As for Sefer Bamidbar, this very week’s parshah tells the story of the Meraglim, the tragedy that held an entire generation back from entering the slandered Land of Israel. And in the fifth book of the Torah, Devarim, we are enjoined to remember the punishment of Miriam by tzaraas for speaking improperly about her brother.
And with such destructive power of the tongue, the punishment fits the crime:
“All the days the affliction is upon him, which has made him unclean, he is unclean; he shall dwell isolated; his dwelling shall be outside the camp” (Vayikra 13:46).
“He shall dwell isolated.” He may not sit even with others who have become tamei. He remains isolated because he himself disrupted relationships, as Chazal say, “In what respect is he different from others who are tamei, that he must sit alone? Since he separated a man from his wife and a man from his fellowman, he, too, shall be separate.” (Rashi)
THIS IS HOW AN ELEVATED SOCIETY preserves its integrity and spiritual health: It takes the gossipmonger, who put a wedge into relationships and picked holes in the fabric of society, and sends him away to sit alone, outside the camp — and in that unbearable solitude, he can come to appreciate the value of society. Let him realize how much he needs it. Perhaps then he will comprehend the gravity of his sin.

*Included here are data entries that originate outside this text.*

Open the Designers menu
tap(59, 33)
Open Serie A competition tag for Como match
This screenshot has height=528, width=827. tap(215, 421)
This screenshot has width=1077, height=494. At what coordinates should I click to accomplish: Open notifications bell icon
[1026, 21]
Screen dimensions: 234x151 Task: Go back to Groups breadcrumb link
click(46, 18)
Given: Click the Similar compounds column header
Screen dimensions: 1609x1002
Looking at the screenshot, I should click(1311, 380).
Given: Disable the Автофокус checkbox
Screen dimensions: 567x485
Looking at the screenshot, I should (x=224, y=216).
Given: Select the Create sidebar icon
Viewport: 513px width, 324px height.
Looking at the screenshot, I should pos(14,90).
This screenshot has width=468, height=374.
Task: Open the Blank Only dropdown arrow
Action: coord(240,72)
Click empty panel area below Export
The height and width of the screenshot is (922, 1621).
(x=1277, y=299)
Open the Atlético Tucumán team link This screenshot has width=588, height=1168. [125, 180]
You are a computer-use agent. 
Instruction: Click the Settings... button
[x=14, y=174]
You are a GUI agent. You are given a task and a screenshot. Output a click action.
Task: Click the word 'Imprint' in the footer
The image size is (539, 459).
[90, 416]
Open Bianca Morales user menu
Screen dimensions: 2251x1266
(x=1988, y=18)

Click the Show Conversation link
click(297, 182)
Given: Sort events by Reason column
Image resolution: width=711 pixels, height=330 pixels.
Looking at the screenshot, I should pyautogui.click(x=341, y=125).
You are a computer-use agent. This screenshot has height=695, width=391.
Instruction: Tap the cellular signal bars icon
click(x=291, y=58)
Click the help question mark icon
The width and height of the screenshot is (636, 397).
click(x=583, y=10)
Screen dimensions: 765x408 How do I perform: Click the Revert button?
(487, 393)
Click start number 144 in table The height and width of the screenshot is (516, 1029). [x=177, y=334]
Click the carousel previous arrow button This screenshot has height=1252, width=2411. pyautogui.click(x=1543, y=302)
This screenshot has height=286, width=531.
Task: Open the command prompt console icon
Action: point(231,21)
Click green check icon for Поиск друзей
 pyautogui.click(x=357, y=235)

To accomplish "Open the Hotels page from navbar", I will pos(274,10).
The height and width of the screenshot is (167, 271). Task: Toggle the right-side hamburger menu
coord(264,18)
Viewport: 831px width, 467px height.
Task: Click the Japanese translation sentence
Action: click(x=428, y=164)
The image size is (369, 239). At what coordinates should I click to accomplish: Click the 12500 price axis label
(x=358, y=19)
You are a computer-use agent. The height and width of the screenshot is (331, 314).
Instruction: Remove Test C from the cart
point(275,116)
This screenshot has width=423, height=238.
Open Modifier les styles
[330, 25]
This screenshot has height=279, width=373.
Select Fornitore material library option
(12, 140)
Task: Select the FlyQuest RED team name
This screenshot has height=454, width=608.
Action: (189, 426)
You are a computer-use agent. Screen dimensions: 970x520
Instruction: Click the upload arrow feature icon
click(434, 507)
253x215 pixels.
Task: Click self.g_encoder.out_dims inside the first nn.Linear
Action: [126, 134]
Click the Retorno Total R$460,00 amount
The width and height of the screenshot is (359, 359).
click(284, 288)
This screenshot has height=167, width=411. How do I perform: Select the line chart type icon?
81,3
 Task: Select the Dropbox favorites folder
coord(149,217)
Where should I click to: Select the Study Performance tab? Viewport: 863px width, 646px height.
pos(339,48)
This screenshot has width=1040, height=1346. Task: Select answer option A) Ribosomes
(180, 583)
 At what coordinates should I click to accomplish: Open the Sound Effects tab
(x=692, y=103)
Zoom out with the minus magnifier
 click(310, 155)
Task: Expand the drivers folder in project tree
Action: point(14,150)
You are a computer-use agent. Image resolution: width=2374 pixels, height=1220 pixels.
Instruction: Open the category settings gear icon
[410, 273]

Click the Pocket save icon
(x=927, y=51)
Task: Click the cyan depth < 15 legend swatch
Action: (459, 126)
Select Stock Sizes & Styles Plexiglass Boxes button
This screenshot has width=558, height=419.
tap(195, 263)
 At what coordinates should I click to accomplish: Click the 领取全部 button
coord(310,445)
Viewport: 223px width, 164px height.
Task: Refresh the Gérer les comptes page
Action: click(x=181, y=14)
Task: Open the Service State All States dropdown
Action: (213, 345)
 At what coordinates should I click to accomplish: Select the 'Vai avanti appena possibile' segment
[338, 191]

Yet even after his period of isolation, his rehabilitation is not yet complete. After the tzaraas has disappeared, he must perform acts of atonement that will bring him to greater self-awareness.
“And the person to be cleansed shall take two live birds… and a stick of cedar, a strip of crimson wool, and hyssop…” (ibid 14:4).
“Live birds” — because tzaraas comes as a result of evil speech, which is an act of chattering, and therefore he is required to bring birds, which twitter constantly.
“And a stick of cedar” — because tzaraas comes as a result of haughtiness [symbolized by the towering cedar tree].
“A strip of crimson wool, and hyssop” — in order that he come down from his haughtiness like the worm [which produces the crimson dye] and like the [lowly] hyssop plant.
Before he returns to the camp and to society, his korban impresses upon him that the root of his sin is arrogance, a feeling of disdain toward others which allowed him to speak badly of them. Let him bring the lowly hyssop, then, and the crimson wool from the worm, as a reminder that a little humility would go a long way toward giving him a healthier attitude toward others and toward society as a whole.
And so it was in that strange, faraway land — a world that seems so foreign to this “advanced” generation, with our sophisticated mass communication. Are we ready to make the trip?